══ Provided information

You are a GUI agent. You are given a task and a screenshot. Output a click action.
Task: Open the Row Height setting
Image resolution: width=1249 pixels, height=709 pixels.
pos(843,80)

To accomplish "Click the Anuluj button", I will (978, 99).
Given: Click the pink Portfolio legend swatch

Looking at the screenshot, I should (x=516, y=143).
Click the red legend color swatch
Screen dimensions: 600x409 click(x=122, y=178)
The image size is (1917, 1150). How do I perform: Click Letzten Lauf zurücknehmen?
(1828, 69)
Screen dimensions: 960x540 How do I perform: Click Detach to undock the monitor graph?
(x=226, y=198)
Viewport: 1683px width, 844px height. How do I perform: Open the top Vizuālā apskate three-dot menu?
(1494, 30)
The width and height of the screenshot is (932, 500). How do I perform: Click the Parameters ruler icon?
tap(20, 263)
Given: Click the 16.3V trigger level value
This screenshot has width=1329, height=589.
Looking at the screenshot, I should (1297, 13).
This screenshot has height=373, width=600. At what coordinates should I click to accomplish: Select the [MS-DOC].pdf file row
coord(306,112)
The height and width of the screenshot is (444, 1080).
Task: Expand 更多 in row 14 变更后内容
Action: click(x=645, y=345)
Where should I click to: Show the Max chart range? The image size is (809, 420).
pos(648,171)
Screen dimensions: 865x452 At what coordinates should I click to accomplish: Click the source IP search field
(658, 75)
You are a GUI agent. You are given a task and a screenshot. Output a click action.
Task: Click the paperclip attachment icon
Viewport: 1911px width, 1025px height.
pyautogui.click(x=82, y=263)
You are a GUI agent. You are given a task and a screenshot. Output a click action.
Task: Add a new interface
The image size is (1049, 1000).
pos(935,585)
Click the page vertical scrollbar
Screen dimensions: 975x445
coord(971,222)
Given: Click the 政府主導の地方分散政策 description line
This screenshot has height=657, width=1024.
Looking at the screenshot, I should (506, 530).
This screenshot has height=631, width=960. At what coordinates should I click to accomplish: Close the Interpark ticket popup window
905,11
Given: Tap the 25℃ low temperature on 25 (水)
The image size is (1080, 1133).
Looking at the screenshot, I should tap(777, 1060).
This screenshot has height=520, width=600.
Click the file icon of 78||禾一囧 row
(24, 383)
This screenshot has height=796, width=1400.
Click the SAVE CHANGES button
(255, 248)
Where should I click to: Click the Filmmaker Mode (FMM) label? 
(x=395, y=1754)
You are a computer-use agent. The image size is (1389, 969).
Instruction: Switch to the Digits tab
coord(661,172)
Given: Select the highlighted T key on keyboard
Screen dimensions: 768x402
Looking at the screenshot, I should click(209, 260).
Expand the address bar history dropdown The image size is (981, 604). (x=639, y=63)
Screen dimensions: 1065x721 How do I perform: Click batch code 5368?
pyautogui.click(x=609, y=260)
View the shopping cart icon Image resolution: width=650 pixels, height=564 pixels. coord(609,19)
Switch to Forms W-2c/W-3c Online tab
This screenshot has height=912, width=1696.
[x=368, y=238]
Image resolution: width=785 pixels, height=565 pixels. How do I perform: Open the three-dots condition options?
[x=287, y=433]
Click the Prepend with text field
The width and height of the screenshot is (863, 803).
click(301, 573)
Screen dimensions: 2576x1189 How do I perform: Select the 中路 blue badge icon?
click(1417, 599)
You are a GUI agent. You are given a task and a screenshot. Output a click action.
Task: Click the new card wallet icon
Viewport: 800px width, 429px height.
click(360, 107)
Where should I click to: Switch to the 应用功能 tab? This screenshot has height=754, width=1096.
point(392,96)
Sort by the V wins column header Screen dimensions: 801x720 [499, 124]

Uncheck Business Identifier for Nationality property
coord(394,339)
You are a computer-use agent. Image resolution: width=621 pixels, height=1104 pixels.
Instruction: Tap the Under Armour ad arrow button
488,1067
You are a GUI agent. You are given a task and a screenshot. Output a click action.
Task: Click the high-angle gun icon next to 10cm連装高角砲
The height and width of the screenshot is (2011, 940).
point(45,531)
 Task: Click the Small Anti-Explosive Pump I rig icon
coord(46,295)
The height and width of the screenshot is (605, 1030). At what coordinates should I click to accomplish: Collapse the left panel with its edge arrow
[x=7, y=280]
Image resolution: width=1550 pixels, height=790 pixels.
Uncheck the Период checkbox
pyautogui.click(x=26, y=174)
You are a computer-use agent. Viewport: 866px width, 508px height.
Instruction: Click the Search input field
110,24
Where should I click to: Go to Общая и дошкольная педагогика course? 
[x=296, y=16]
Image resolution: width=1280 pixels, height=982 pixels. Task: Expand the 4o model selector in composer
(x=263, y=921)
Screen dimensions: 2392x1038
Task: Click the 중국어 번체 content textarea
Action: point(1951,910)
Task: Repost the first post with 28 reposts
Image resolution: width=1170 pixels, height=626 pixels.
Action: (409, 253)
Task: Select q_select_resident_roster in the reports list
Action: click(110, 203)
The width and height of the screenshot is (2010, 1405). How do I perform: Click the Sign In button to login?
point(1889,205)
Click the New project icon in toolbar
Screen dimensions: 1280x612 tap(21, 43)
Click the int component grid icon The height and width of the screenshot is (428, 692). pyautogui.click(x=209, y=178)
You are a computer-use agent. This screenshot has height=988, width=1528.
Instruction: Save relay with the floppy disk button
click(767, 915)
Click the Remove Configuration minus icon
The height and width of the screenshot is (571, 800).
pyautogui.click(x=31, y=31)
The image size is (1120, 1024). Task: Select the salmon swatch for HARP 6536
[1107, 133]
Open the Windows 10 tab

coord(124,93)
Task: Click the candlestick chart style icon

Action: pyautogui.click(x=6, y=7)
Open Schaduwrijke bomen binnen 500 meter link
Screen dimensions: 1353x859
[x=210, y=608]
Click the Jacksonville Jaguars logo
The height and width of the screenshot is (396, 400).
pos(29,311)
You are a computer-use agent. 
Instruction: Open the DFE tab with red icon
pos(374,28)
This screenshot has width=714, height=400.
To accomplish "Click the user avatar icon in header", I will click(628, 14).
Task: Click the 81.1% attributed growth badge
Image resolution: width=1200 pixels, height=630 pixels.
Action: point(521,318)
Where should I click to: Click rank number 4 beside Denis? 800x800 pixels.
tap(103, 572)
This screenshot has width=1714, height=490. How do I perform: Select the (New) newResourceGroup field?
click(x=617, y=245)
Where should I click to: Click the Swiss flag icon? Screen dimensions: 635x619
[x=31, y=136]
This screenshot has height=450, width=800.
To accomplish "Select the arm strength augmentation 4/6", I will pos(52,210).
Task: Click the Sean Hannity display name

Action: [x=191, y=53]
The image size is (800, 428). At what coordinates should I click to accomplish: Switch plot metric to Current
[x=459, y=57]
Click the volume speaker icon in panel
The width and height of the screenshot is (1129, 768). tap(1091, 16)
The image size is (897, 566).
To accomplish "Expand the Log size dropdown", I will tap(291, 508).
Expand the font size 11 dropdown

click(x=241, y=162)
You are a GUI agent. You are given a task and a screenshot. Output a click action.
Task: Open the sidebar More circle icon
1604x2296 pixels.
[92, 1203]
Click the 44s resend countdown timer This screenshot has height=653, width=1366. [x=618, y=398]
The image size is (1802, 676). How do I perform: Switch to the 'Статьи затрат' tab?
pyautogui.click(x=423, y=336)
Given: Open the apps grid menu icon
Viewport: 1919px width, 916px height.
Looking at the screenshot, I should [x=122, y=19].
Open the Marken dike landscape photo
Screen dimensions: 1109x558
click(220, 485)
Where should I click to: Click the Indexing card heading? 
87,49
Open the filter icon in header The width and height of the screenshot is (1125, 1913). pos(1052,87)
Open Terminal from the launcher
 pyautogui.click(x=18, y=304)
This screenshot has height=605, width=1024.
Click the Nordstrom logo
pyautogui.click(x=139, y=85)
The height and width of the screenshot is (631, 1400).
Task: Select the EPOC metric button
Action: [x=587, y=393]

════

§ Exercise aim
From the line containing "Instruction: Click the Search input field" down to the line containing "Task: Repost the first post with 28 reposts" in the material above, reproduce every line exactly, including the two end lines.

§ Result for this exercise
Instruction: Click the Search input field
110,24
Where should I click to: Go to Общая и дошкольная педагогика course? 
[x=296, y=16]
Image resolution: width=1280 pixels, height=982 pixels. Task: Expand the 4o model selector in composer
(x=263, y=921)
Screen dimensions: 2392x1038
Task: Click the 중국어 번체 content textarea
Action: point(1951,910)
Task: Repost the first post with 28 reposts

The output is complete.